According to Foundation for Ecological Security (FES), various research studies have enumerated that commons constitute 15-25% of India’s landmass. This may be far greater if coastal commons or lands along the 6000-km coastline of peninsular India are added to the database. As V Vivekanandan, an expert on fisheries management puts it, coastal commons begin where agriculture and private property ends. A densely populated zone that packs in 3,300 fishing villages, their boats, nets, fish drying plots and burial grounds, India’s coasts have practically no free space and no boundaries. Even today, fisher communities, salt makers and coastal graziers reside on the edge of land and sea or along creeks and backwaters sharing this vast, complex ecosystem. Coastal governance researchers of Dakshin Foundation emphasise that the use and management of these areas is often “hidden to actors outside the community” as they are undocumented and not codified in formal law. As a result, large stretches of coastal lands have been taken over by institutions such as Maritime Boards, state forest departments and revenue administration.
The present government has evinced interest in these coastal commons like no other before. Their commitment to the ‘Sagarmala’ project aims to bring an investment of Rs 8 lakh crore by parcelling out these lands to over 400 private projects. As of October 2017, there were at least 1,800 infrastructure and coastal projects approved by the environment ministry. Between 2005-16, more than 1.2 lakh hectares of land were officially diverted for 694 projects under the Coastal Regulation Zone (CRZ) notification. Even though the CRZ law is meant to regulate land use on the coast, it has mostly operated as an approval granting system in the absence of any prioritization of land use.
The 2011 CRZ law made it mandatory for all coastal states to prepare revised Coastal Zone Management Plans (CZMPs). CZMPs are critical documents by which the existing coastal land use can be ascertained and recognised. Fisher groups believe that once fishing villages and common use areas are mapped out, they will be able to claim their due rights to these lands. But the government has extended the timeline for the finalisation of these maps at least five times. What is worse, State Coastal Zone Management Authorities (SCZMA) have been approving projects on these lands on a case-to-case basis. The direct outcome of this has been that fisher and other coastal communities have been in direct opposition to these “development” projects.
Mapping coastal lands
On November 22, in response to a petition, the National Green Tribunal (NGT) ordered SCZMAs to submit their CZMPs by April 31, 2018, and the environment ministry is to approve them by July 31, 2018. The NGT rightly observed that granting approvals without such a plan would defeat the purpose of the law.
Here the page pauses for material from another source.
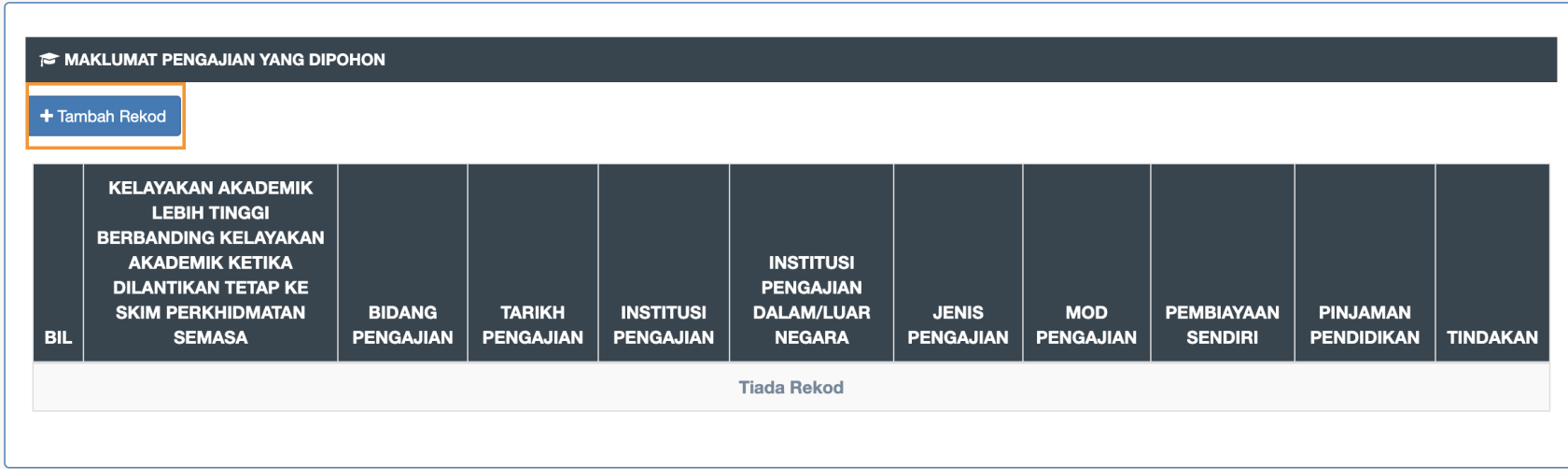Click the graduation cap icon in header
This screenshot has height=469, width=1568.
49,60
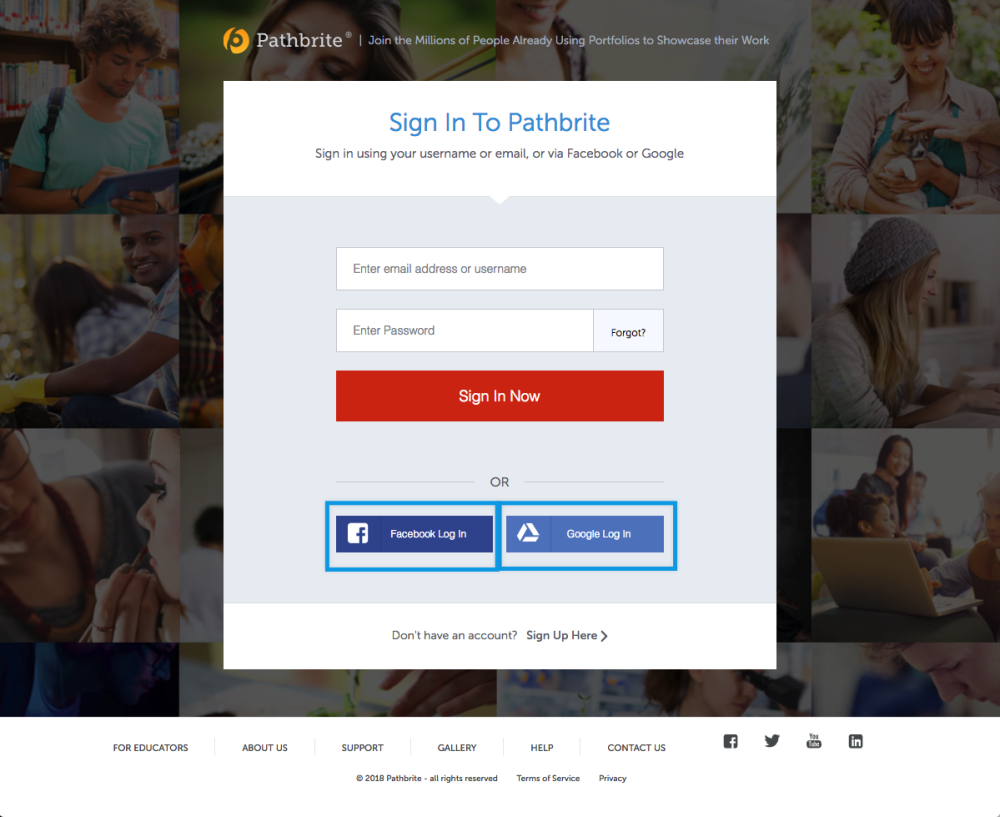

But to hurry through such a crucial exercise would undercut the rights of coastal residents. In Karnataka, villagers and researchers have found that entire villages and mangrove forests are missing from the draft maps. In West Bengal, the state government did not provide enough opportunity to review these plans. In Tamil Nadu, activists have refused to comment on the plan as its language and format makes it impossible to do so.
These first efforts to make visible and officially recognise the thick relations between coastal ecologies and human communities require careful work. The process would also generate profound testimonies of what years of privatisation and extraction of the coastal commons has done to the lives of those who depend on its resources. A short cut process will only legitimise more coastal grabbing, cause more conflicts and the permanent loss of these time-tested social tenures.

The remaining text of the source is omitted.